Facebook é “monstro de vigilância”, diz guru do software livre



Richard Stalman se coloca contra quase todo o tipo de entrega de dados pessoais a instituiçõesFoto: Tárlis Scheider / Divulgação

Déborah SalvesDireto de Porto Alegre

Richard Stallman, criador do GNU e da Fundação Software Livre (FSF), defende uma internet sem vigilância, e repete o argumento à exaustão. Um dos palestrantes desta sexta-feira do Fórum Internacional Software Livre (fisl), maior evento do setor na América Latina que vai até este sábado em Porto Alegre, ele insiste que a web só é útil se for livre.

O Facebook, para Stallman, é um monstro de vigilância pelos dados que armazena dos usuários. “E por isso eu sugiro fortemente que vocês não o usem”, completa o criador da FSF.

“Mas como um sistema de vigilância, a web é muito perigosa”, diz.
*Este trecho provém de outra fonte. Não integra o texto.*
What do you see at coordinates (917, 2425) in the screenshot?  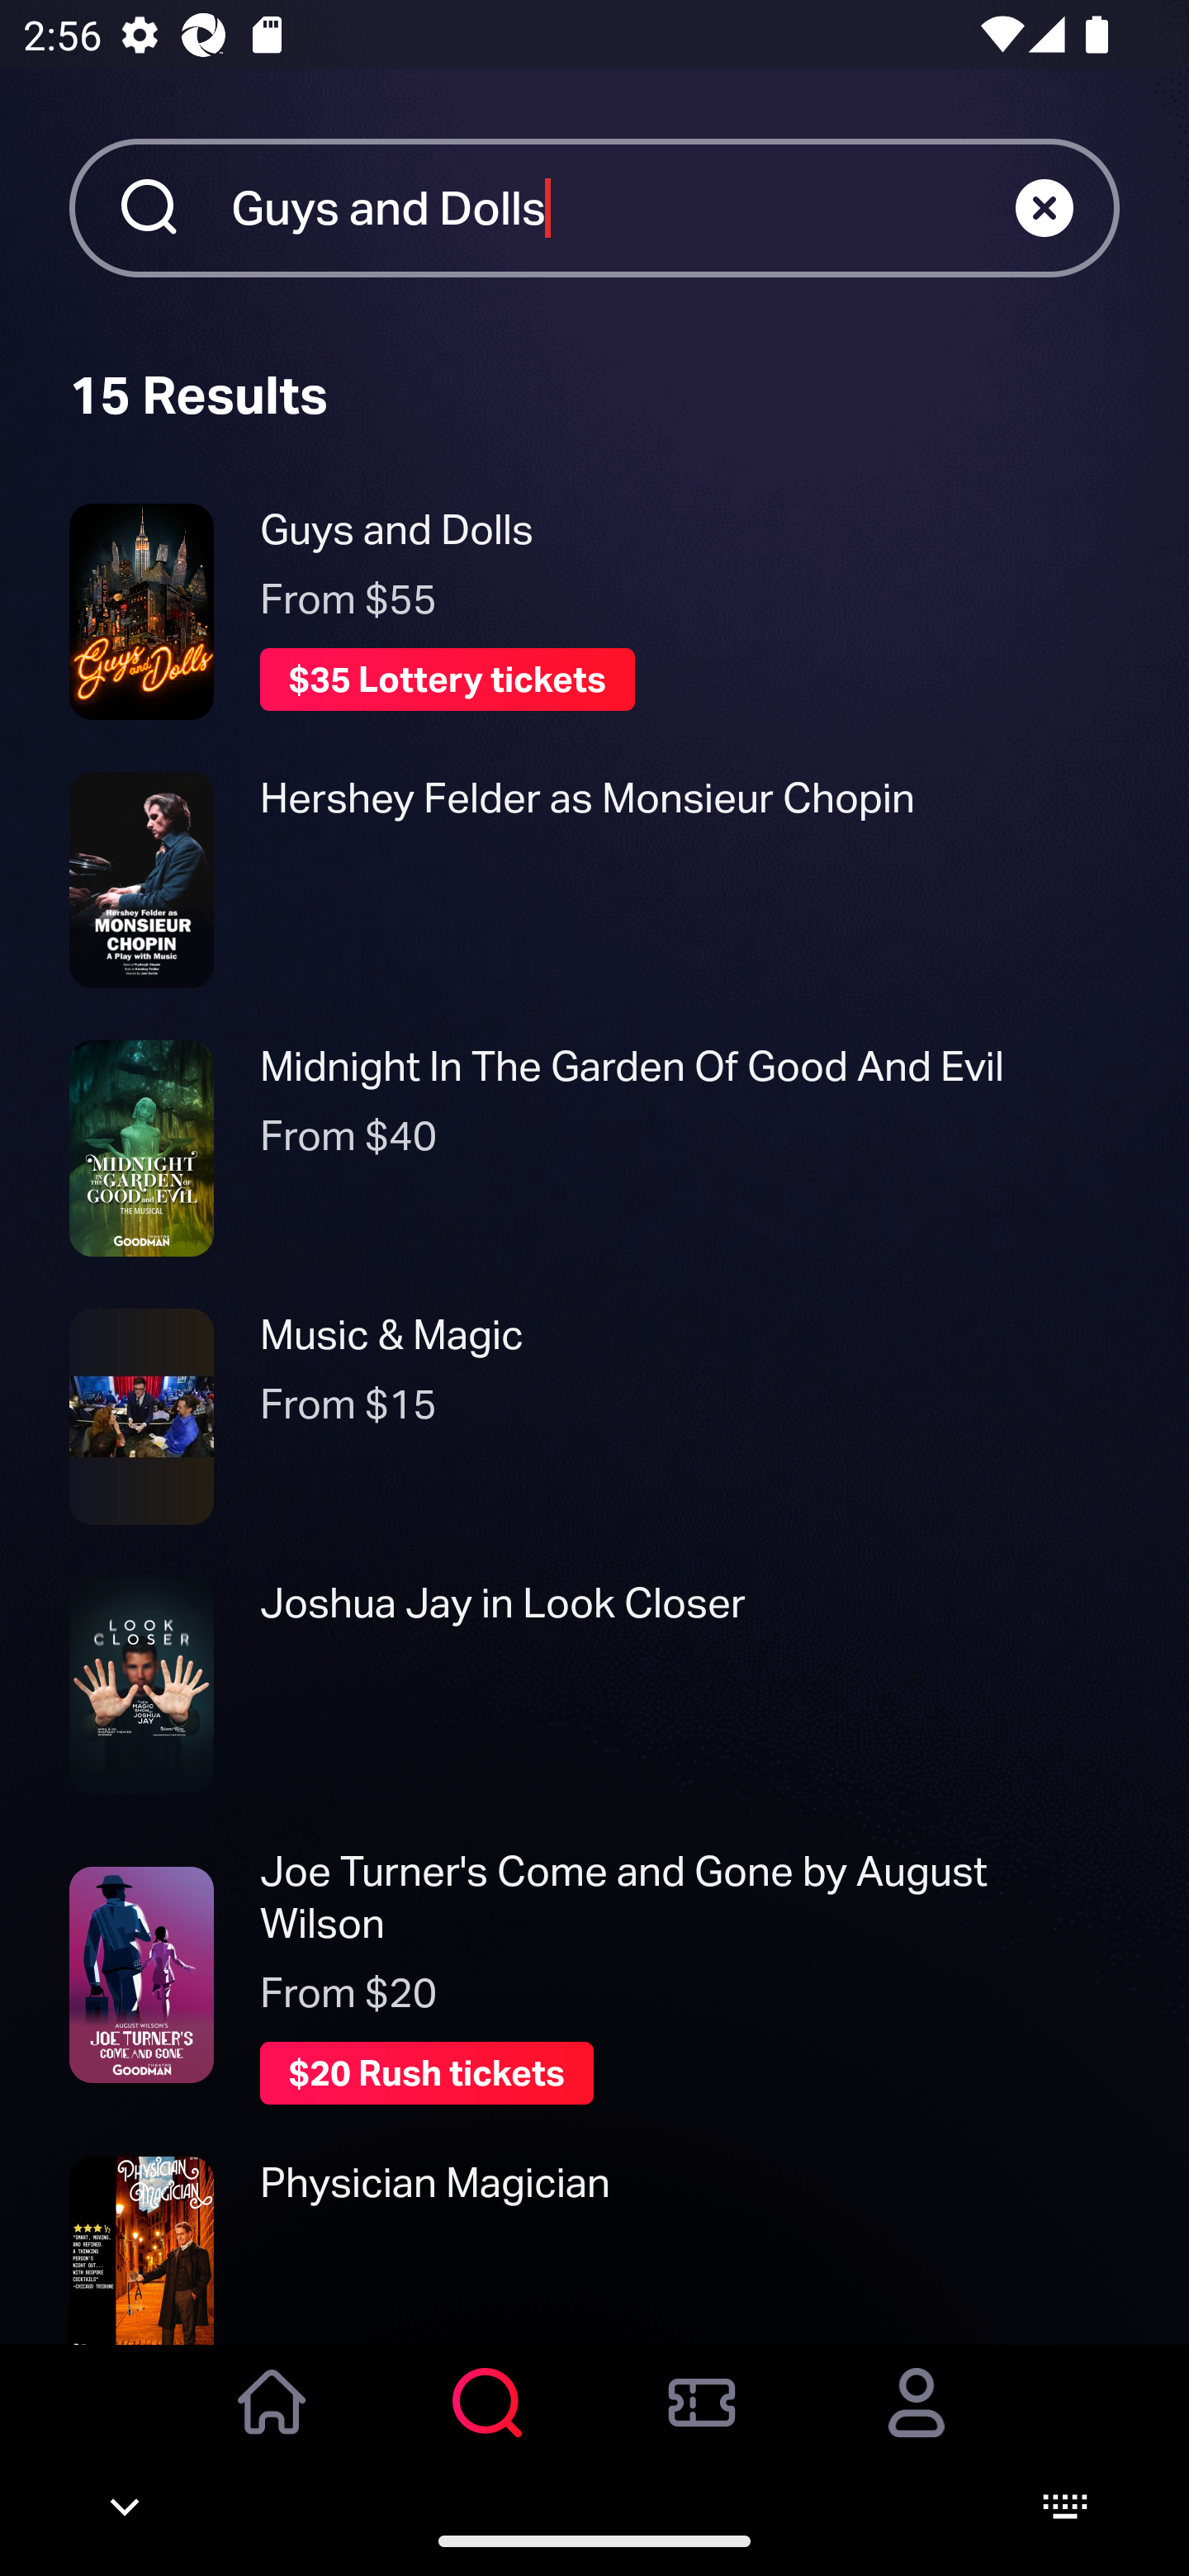 I see `Account` at bounding box center [917, 2425].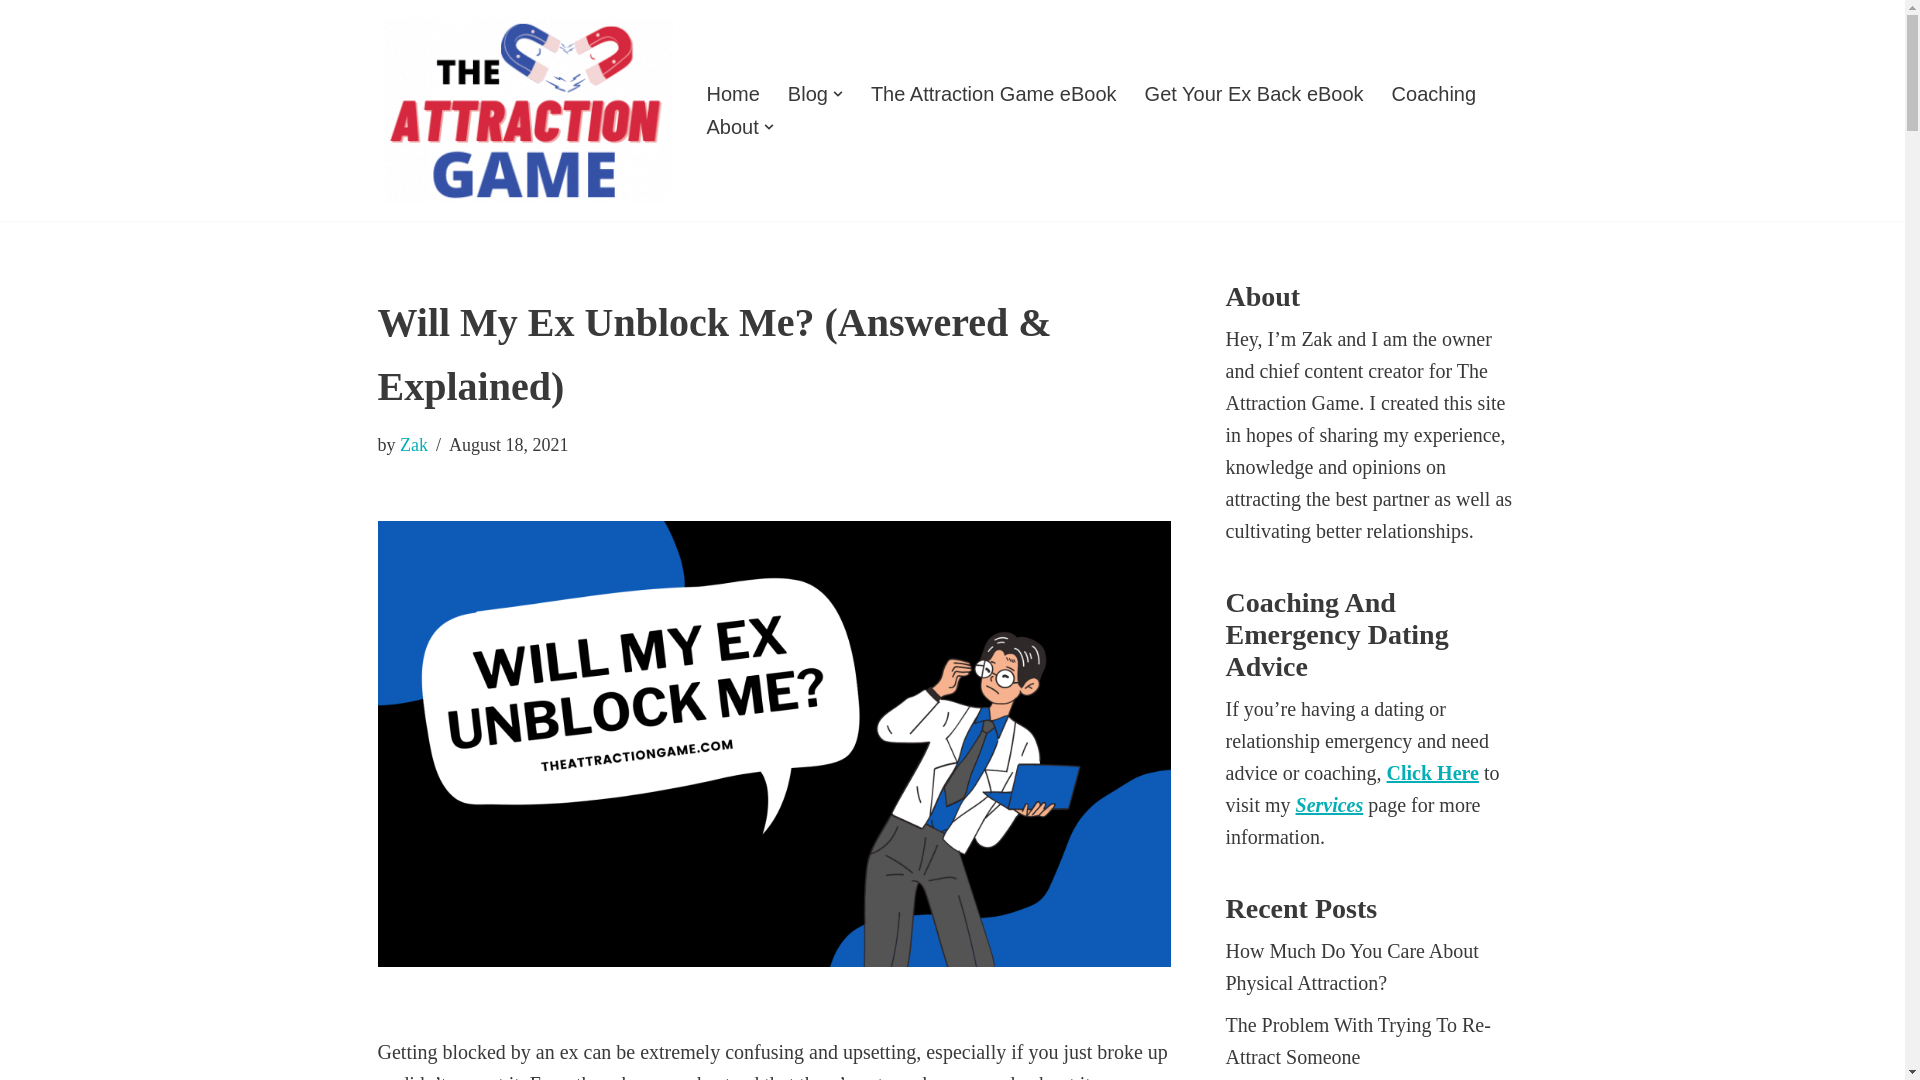  I want to click on Home, so click(732, 93).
Stallman se coloca contra quase todo o tipo de entrega de dados pessoais a instituições, e menciona o escândalo da vigilância de massa da NSA e do governo americano como prova de que as pessoas não devem confiar seus dados a empresas.

“Não entro na internet do meu computador, uso o computador de outra pessoa para navegar. Assim, não permito que associem nada a mim. Do meu computador só acesso sites que são realmente associados comigo”, conta. Cartão de crédito, ele continua, só para comprar passagens aéreas – “porque as companhias vão querer saber meu nome, de qualquer modo”.

Celular, o guru do software livre também não tem. “Porque o celular rastreia você o tempo todo. Afinal, a operadora precisa saber onde você está para lhe direcionar a ligação”, explica. O defensor da liberdade digital relata que chegou a pensar em uma forma de fazer essa conexão sem precisar ser rastreado. “Pensei em carregar uma antena parabólica, me conectava a uma torre distante e fazia a ligação. Mas também se houvesse duas torres próximas seria possível triangular minha posição, ia ficar difícil saber se a torre à qual eu estava conectando era isolada ou fiava próxima de outra”, diz.

Para Stallman, a luta por uma web livre passa pela exigência de que dados pessoais não sejam exigidos. “Se um conteúdo só é acessível a usuários cadastrados, não é acessível pra mim, porque não quero que saibam o que estou lendo. Não sou contra pagar por um conteúdo, mas deve haver uma forma de esse pagamento ser anônimo”, defende.

Stalman posa para foto ao lado dos mascotes do software livreFoto: Guilherme Dias / Divulgação

O criador do GNU, sistema operacional tipo Unix que deu origem ao Linux, acredita que a vigilância digital é uma estratégia do governo para que os cidadãos parem de vigiar as instituições públicas. “Ficamos sabendo o que o governo faz quando alguém denuncia. Se o governo consegue rastrear digitalmente qualquer pessoa, quem vai (ter coragem de)denunciar?”, detalha. “Os Estados Unidos não medem esforços para fabricar evidencias”, exemplifica.
“Softwares que controlam os usuários são uma ameaça, mas há outras, como a vigilância em massa”, alerta. O argumento é o mesmo que usa para questionar a ideia da internet como um ambiente democrático. “É ambíguo. Por um lado, você pode dizer algo e as pessoas podem prestar atenção mesmo que você não seja famoso. Por outro, você tem empresas coletando muitos dados, e isso não é democrático”, detalha.

A inclusão social passa pela mesma questão. “Se você tem um mundo digital livre, é ótimo participar dele. Mas se não é livre – e isso é o que a NSA e os softwares proprietários dão a você -, então em vez de inclusão é melhor procurar uma fuga digital”, compara.

É por isso que Stallman defende que a luta vá além do software livre, em direção a uma sociedade digital livre. O guru reclama que a maioria dos softwares são maliciosos. “Há três formas de ser malicioso: coletar dados, abrir uma porta dos fundos (backdoor) e impôr restrições. Todos o programas da Microsoft fazem as três coisas. A Amazon faz as três coisas. O Angry Birds coleta seus dados de localização. A maioria dos dispositivos móveis tem uma backdoor, e acaba virando um aparelho de escuta”, enumera.

Questionado sobre o potencial social que a rede poderia ter para agregar cidadãos, como nos recentes protestos no Brasil, Stallmann é taxativo: “precisamos ter um limite. Não podemos concordar em ser tratados enganosamente só para tentar atingir um objetivo”

O programador ainda se coloca contra os anúncios digitais. “No jornal, é uma escolha sua ler ou não ler. Mas online é baseado em vigilância e é usado para isso”, argumenta.

“Precisamos pensar em como poderíamos ter uma internet sem precisar entregar tantos dados pessoais”, reforça Stallmann, finalizado.